# [Work to complete]
1. Repeat word for word the part of the water flooding article starting at "By injecting water" and ending at "reservoir's oil recovery.".
2. In the water flooding article, list the harms of water production named in the sentence that begins "After all, water production is a bad thing".

# [Text shown]
Water Flooding: Just Add Water?

Flooding an oil field with extraneous water has been a widely accepted method for increasing a reservoir's recovery since the 1950's, but to the uninitiated it may seem odd.  After all, water production is a bad thing; it increases lifting costs, puts more strain on equipment, and may even prevent flowing wells from flowing.  Plus, the produced water must be dealt with in an environmentally sound way, which also adds to the operating costs.

So why add water?  For two reasons: First, injecting anything into a reservoir will increase the reservoir pressure, and second, water and oil don't mix.  This second reason may again seem odd, but because they don't mix water, under higher pressure, will displace the oil it contacts.

So what does this mean?  First we need to understand that most oil reservoirs are solution gas drive reservoirs*.  This means as the oil is produced the reservoir's pressure is reduced and the gas that was held in solution begins to breakout and expand, thus "driving" the oil towards the producing wells.  This is a familiar process we see when opening a bottle of soda (Mentos added for emphasis).

The problem with a solution gas drive reservoir is when the gas breaks out of solution it is free to flow to the producing well and be produced, and once the gas is produced the reservoir's energy is lost.  Typically a solution gas drive reservoir will only recover 5-20% of the reservoir's original volume of oil leaving a large portion behind.

By injecting water in a controlled manner, the loss of reservoir pressure can be controlled and reversed.  Water is injected into dedicated injection wells strategically located throughout the reservoir, and the water itself can be used to displace the remaining oil towards the producing wells.  If properly designed and operated, a water flood can double the reservoir's oil recovery.

# [Given information]
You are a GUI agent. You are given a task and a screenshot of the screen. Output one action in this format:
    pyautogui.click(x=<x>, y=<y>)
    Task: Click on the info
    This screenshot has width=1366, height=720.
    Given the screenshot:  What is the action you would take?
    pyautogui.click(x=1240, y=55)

# [Responses to the exercise]
1.
By injecting water in a controlled manner, the loss of reservoir pressure can be controlled and reversed.  Water is injected into dedicated injection wells strategically located throughout the reservoir, and the water itself can be used to displace the remaining oil towards the producing wells.  If properly designed and operated, a water flood can double the reservoir's oil recovery.

2.
- It increases lifting costs.
- It puts more strain on equipment.
- It may even prevent flowing wells from flowing.